[Stored records]

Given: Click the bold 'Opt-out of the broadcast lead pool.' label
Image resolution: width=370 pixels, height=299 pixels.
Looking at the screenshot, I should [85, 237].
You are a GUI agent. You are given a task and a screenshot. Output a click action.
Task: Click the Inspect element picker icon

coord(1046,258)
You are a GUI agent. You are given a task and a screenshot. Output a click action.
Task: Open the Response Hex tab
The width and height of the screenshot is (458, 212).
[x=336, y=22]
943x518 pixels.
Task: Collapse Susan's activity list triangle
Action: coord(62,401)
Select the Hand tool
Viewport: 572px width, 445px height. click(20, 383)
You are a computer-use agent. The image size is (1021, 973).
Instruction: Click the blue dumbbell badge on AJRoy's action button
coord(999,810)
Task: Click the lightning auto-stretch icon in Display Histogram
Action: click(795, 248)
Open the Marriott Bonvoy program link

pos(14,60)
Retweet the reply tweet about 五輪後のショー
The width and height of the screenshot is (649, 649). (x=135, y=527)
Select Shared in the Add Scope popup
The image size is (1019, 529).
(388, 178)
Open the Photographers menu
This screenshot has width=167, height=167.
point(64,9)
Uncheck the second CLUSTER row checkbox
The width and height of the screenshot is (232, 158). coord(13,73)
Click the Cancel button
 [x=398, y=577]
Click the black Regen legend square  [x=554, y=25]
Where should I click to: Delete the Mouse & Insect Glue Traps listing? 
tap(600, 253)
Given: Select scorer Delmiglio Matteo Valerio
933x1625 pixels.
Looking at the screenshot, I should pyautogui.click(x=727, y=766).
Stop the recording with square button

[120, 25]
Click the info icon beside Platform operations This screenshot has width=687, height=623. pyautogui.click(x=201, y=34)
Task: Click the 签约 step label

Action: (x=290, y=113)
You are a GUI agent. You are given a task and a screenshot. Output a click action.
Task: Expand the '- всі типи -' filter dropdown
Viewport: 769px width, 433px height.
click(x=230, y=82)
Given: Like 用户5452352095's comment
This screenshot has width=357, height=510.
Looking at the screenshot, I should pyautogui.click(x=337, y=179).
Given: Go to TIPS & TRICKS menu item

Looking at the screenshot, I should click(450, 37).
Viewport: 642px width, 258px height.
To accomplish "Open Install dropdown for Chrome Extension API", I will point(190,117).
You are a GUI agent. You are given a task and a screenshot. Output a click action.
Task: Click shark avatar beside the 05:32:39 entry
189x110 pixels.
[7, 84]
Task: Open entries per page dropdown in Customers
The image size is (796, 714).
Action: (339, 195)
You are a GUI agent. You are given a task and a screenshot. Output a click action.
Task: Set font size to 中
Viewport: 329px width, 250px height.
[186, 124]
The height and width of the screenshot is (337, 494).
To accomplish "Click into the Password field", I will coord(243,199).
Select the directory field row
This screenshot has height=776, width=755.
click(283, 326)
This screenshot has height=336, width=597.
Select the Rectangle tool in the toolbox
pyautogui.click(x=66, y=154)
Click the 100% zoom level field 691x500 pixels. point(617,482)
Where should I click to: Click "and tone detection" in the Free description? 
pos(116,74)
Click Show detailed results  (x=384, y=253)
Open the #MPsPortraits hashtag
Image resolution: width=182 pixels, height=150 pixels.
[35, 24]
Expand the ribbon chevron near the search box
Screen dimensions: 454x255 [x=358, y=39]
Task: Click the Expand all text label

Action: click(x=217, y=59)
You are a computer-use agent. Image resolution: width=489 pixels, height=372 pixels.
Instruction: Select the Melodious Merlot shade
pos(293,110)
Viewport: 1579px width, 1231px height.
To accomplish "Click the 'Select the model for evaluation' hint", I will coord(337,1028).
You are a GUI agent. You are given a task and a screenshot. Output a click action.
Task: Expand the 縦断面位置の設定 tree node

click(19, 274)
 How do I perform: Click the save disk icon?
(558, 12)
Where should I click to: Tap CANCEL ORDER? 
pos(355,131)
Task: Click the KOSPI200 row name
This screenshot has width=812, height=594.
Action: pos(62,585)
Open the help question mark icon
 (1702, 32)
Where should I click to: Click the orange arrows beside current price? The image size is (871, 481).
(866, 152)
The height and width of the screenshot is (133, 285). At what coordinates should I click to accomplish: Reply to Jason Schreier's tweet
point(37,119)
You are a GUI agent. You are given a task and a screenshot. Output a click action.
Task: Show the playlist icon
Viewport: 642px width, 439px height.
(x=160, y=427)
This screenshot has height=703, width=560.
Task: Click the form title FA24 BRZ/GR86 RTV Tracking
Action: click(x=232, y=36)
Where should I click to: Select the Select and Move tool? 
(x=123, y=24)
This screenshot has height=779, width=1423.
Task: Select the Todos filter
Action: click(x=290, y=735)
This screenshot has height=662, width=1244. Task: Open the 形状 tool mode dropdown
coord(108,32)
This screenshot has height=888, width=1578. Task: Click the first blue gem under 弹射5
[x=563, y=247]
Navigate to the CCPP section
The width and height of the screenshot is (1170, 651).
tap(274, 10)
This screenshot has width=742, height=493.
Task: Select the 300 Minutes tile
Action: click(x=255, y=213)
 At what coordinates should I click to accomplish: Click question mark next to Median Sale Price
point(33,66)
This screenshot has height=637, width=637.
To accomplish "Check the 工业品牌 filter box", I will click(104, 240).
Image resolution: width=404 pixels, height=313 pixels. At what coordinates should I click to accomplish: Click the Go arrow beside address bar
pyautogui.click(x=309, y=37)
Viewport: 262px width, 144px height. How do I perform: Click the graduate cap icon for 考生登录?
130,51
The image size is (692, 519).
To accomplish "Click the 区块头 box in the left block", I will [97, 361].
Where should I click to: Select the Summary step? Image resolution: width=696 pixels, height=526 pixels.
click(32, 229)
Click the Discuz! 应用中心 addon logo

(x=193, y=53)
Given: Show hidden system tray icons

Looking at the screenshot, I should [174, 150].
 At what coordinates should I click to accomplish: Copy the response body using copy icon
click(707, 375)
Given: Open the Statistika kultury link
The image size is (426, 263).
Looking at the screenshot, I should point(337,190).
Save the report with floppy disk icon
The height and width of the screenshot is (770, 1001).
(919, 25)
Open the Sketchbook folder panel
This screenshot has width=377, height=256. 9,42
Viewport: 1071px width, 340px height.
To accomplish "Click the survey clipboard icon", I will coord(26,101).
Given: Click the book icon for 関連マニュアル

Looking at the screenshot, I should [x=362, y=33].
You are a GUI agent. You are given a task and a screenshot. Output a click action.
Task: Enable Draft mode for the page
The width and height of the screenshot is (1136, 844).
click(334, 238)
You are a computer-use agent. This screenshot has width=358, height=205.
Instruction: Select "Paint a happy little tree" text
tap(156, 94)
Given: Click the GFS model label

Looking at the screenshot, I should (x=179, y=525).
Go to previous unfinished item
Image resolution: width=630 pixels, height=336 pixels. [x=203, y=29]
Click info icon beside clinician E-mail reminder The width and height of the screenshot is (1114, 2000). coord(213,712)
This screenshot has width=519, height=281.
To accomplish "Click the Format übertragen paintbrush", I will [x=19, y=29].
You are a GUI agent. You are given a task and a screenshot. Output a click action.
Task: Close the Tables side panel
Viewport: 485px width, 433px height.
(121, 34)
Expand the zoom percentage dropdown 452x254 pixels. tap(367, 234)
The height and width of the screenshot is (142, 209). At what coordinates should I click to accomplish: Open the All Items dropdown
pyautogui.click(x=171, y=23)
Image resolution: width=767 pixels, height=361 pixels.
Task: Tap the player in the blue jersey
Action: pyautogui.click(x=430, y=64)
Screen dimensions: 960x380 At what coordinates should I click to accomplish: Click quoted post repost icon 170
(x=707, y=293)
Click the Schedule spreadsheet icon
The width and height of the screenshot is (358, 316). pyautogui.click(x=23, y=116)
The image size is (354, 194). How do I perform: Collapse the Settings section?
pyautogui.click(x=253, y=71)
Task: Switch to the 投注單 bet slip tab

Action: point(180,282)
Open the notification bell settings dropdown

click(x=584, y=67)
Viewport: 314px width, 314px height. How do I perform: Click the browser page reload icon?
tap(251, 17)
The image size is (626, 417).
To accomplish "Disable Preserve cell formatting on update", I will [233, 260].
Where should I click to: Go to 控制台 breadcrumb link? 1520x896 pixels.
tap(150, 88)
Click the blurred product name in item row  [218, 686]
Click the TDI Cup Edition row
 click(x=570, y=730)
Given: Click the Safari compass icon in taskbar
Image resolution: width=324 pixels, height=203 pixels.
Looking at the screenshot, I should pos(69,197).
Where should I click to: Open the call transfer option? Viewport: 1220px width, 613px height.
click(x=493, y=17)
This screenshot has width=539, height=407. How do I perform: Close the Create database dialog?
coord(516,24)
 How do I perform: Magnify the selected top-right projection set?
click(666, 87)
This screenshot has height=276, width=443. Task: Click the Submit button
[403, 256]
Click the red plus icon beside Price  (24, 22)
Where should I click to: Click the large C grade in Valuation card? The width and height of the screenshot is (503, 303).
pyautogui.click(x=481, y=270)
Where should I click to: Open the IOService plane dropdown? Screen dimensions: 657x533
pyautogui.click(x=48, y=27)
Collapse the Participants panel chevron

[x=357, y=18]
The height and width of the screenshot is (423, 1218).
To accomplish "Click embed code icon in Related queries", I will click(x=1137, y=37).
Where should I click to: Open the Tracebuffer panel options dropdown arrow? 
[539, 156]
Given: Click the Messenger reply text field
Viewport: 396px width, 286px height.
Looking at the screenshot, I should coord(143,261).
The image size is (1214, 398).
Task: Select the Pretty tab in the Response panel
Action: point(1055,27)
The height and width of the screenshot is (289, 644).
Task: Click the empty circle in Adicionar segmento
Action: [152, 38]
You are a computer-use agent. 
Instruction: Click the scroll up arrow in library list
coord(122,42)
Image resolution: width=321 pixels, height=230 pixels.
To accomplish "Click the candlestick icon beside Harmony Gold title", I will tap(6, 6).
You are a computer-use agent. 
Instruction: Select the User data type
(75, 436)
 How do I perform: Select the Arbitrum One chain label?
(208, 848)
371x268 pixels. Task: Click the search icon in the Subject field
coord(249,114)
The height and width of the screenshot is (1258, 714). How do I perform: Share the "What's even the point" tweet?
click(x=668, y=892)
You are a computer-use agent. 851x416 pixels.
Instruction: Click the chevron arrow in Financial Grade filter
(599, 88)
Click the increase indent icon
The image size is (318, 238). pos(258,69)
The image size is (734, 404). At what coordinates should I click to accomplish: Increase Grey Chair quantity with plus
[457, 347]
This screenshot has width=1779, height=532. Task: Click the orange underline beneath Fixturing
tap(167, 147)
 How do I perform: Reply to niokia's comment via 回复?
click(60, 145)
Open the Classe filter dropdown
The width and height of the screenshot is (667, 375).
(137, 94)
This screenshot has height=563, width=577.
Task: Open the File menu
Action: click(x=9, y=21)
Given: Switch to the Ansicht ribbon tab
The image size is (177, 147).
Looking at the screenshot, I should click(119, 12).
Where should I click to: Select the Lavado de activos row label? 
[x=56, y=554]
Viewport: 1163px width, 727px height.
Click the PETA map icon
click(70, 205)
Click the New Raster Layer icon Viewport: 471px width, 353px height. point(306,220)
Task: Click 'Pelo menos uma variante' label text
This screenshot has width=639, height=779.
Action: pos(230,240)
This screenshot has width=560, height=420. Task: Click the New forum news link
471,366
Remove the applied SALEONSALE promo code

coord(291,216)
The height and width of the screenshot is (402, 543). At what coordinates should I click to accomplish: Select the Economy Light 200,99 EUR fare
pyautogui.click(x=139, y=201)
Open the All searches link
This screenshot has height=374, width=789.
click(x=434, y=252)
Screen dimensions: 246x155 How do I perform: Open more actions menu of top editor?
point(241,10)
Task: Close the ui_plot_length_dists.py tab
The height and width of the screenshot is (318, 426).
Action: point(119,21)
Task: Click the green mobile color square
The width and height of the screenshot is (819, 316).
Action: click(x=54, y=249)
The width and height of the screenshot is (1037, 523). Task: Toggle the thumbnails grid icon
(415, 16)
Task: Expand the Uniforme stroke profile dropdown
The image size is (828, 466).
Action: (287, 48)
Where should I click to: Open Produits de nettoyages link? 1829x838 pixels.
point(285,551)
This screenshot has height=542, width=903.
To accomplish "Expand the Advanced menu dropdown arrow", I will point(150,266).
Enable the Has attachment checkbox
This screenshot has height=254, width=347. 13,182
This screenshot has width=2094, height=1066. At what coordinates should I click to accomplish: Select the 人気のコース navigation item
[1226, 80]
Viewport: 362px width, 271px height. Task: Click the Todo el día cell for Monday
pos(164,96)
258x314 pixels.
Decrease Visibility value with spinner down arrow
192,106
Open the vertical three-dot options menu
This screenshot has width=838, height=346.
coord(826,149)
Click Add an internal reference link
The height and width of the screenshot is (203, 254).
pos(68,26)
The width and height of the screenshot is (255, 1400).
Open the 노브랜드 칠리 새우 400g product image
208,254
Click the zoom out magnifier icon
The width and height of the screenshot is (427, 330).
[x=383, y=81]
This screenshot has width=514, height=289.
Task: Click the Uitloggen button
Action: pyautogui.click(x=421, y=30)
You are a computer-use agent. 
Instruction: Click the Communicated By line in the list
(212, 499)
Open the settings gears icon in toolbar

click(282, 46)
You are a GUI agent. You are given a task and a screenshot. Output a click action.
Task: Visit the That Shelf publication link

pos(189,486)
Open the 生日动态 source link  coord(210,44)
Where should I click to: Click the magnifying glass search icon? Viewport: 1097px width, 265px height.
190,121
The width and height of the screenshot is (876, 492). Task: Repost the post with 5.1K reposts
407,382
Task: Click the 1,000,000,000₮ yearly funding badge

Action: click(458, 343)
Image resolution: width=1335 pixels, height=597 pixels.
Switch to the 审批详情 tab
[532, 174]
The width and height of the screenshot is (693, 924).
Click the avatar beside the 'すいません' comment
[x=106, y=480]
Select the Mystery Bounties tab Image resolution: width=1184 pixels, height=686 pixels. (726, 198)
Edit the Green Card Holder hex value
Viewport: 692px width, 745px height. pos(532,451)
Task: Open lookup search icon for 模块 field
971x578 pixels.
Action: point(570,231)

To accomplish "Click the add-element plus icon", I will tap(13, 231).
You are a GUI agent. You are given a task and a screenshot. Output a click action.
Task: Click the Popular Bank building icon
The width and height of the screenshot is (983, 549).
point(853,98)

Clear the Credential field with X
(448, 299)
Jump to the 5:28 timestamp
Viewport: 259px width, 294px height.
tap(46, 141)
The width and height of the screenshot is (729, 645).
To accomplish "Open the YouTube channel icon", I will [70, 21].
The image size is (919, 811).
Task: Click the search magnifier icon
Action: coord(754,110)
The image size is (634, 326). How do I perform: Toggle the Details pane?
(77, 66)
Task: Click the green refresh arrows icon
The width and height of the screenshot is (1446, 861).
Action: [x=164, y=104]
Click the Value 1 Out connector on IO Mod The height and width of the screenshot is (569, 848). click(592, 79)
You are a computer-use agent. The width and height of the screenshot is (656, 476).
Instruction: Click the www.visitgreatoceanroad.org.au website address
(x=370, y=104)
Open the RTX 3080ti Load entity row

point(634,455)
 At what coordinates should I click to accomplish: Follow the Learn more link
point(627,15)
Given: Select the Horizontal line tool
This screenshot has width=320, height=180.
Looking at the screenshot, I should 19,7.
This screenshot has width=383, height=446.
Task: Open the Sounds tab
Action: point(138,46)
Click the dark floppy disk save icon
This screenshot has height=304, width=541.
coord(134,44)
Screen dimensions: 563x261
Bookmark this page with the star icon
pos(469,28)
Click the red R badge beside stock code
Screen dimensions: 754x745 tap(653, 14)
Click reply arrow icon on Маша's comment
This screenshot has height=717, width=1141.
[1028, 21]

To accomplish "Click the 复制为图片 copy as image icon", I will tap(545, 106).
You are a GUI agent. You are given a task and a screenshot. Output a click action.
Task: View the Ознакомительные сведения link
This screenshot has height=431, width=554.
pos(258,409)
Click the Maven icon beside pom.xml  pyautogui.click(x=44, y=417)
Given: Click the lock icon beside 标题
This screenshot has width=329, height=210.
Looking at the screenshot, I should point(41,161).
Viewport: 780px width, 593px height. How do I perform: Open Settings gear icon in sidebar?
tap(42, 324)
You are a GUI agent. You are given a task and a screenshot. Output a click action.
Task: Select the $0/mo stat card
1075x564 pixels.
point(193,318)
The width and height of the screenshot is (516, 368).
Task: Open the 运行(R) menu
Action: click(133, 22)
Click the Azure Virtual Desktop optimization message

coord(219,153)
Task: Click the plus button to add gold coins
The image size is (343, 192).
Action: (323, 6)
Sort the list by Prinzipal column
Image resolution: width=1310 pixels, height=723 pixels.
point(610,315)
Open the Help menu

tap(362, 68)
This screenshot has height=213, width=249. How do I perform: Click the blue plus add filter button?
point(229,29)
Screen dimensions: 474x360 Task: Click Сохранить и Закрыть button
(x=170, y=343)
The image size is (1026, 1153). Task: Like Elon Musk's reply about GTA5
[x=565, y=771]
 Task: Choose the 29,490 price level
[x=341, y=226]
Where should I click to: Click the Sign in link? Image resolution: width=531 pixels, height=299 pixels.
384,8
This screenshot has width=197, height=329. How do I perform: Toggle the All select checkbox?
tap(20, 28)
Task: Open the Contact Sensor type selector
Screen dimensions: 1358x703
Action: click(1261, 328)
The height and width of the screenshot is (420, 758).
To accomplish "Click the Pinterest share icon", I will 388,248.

__Required work__
Scan the entries above for the word "name", then copy every line in which it occurs.

__Answer box__
Task: Click the KOSPI200 row name
Click the blurred product name in item row  [218, 686]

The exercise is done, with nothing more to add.